- PROVIDED PASSAGE
***

An alternative formalization by Clark (1978) has to do with Prolog
programs. His assumption is that sufficient constraints on predicates
are also sufficient. This lacks generality; it only works for
universally quantified clauses; is sensitive to syntactic form.
CONSISTENCY-BASED APPROACHES: Interpret the absence of information
prohibiting A to mean that it can consistently be assumed.
Nonmonotonic Logic: McDermott and Doyle (1980). Uses a modal operator
M, with intended semantics MA meaning "A is consistent." Uses a
fixed-point operator to define the theorems of a theory A as the
intersection of all fixed points T for which
T = Th(A U {Mw | !w not in T}.
Neither the fixed points nor the theory is recursively enumerable. A
proof theory is only known for propositional logic.
Default Logic: Reiter (1980) treats default conditions as rules of
inference of the form a(x):b(x)/c(x), meaning "if a(x) is true, and b(x)
is consistent, infer c(x)." Default rules generate extensions of the
theory, also using fixed-points. E is an extension of a default theory
(D, W) if E = G(E), where G(S) is the smallest set for which
1. W c G(S).
2. G(S) is closed under FOL consequence.
3. If a:b/c is a default rule of D and a is in G(S) and !b not in S,
then c in G(S).

***

Dataset items
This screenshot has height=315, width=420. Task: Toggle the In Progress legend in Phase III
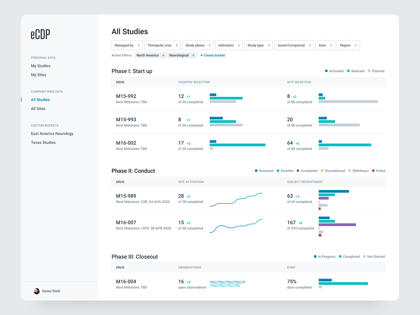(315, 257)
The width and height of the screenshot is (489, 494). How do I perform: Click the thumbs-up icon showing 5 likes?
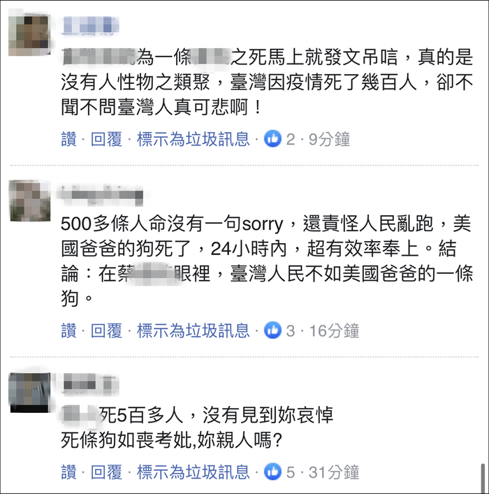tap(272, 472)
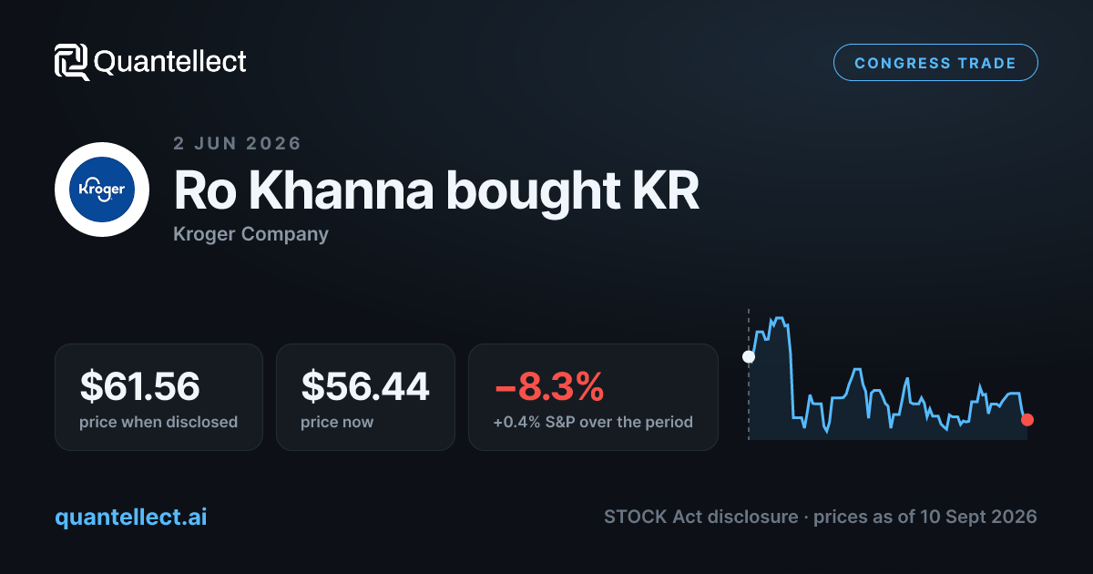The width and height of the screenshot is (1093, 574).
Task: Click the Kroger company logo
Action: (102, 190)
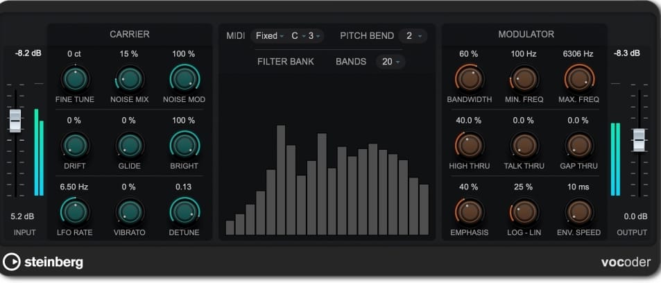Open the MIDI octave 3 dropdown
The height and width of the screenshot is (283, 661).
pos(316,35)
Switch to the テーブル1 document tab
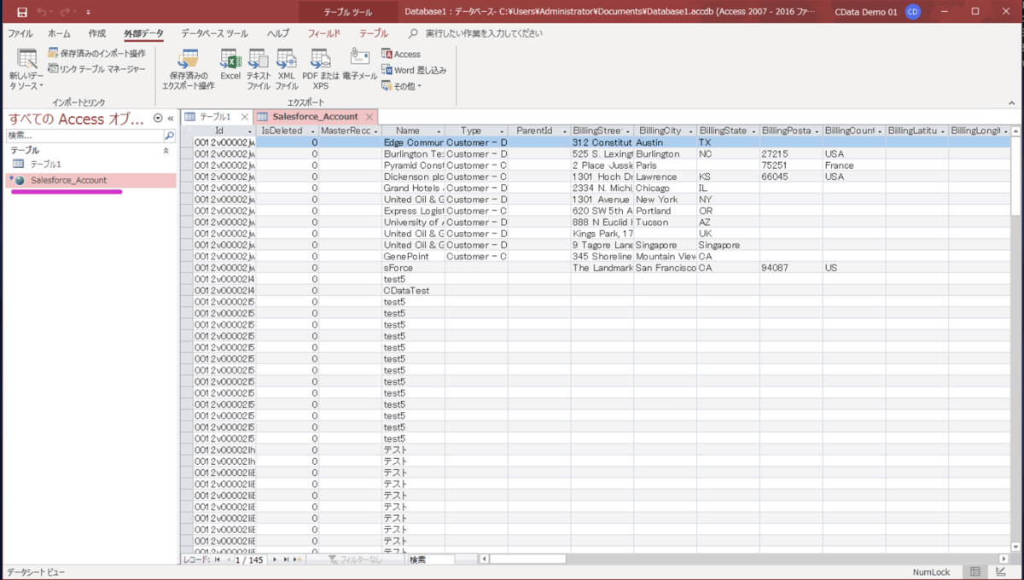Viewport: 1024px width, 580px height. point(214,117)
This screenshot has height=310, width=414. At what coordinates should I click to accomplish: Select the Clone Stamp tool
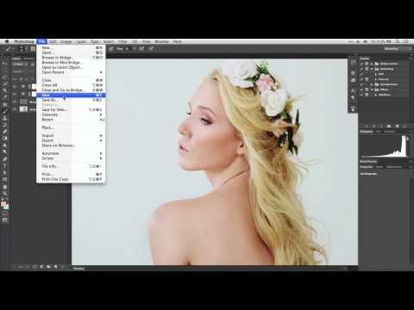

***

- EXERCISE INSTRUCTIONS
1. According to the notes on nonmonotonic reasoning, who introduced Nonmonotonic Logic, and in what year?
2. Translate this sentence from the notes on nonmonotonic reasoning into Spanish: "Neither the fixed points nor the theory is recursively enumerable."
3. From the notes on nonmonotonic reasoning, return the text from "Default Logic: Reiter" to "under FOL consequence.", copied word for word.
These items have nothing to do with the notes on nonmonotonic reasoning.

- WRITTEN ANSWERS
1. McDermott and Doyle, in 1980.

2. Ni los puntos fijos ni la teoría son recursivamente enumerables.

3.
Default Logic: Reiter (1980) treats default conditions as rules of
inference of the form a(x):b(x)/c(x), meaning "if a(x) is true, and b(x)
is consistent, infer c(x)." Default rules generate extensions of the
theory, also using fixed-points. E is an extension of a default theory
(D, W) if E = G(E), where G(S) is the smallest set for which
1. W c G(S).
2. G(S) is closed under FOL consequence.